White Papers

Designing for Video Annotation


Designing for Video Annotation 



What are the key success factors you need for a Machine Learning Project?  

Take a few seconds to think of a list of three or four, but no jumping ahead until you’re done!  

Got your list? Great. Does it include “user experience”? If not, put it on there. At Alegion  we’ve learned that user experience is foundational to any successful ML effort, and here’s why: A machine learning model is only as good as the data it is trained  with, and training data is only as good as its labels.  

How do the majority of datasets get labeled? By people. These people work against  tight deadlines and are asked to interpret information across a wide range of unfamiliar  problem domains, usually outside the context of their culture or primary language.  

If you don’t seek to understand the conditions and challenges these people face as they attempt to do their work, it is very difficult to design processes and software that will enable them to create the high-quality annotations required to train models. 

The Challenges of Annotating Video 

Alegion provides training data to many industries, and it was our work in the retail space that  prompted us to better understand the factors that drive project completion time and cost. We  focused our analysis on shopper behavior in self-checkout scenarios because those use cases are  particularly lengthy and complex. Our analysis showed us that accuracy and efficiency play a big  role in determining project success. Both of these measurements quantify the behavior of  annotators as they perform their work, so understanding the experience of an annotator is key.  

All data labelling tasks impact an annotator’s cognitive load (hereafter referred to as CL). CL  influences concentration, mental well-being, and physical energy levels, all of which affect accuracy  and efficiency. Compared to image annotation, video annotation can increase impact on CL  exponentially because it introduces the variable of time into the equation. An annotator must repeat  UI interactions and walk a mental decision tree over and over in order to evaluate the content of each frame.  

You can predict the degree of impact by thinking about the annotation task in terms of intrinsic and extraneous CL.  

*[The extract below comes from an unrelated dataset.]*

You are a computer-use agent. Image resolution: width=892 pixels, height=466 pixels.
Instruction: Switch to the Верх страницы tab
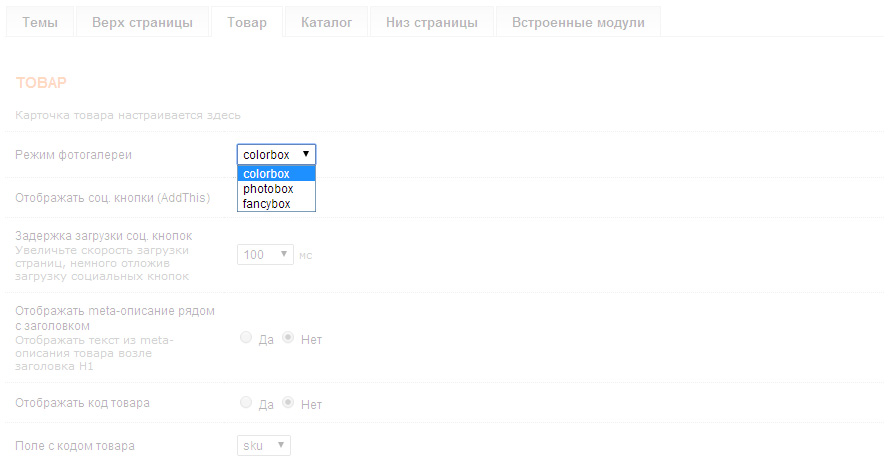(x=142, y=22)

Intrinsic CL refers to the effort involved with the annotation problem itself. For example, asking an  annotator to identify whether or not a pedestrian is present in a crosswalk for a given frame has a  fairly low intrinsic CL. Conversely, our case study’s use case requires annotators to track multiple  people and objects, and their temporal relationships to each other, over long periods of time. This  represents high intrinsic CL.  

Extraneous CL refers to the effort associated with how the task is presented to the annotator, i.e -  the video annotation tooling’s user interface, the quality of the video, the device they use to perform  the work, the nature of the training material, etc.  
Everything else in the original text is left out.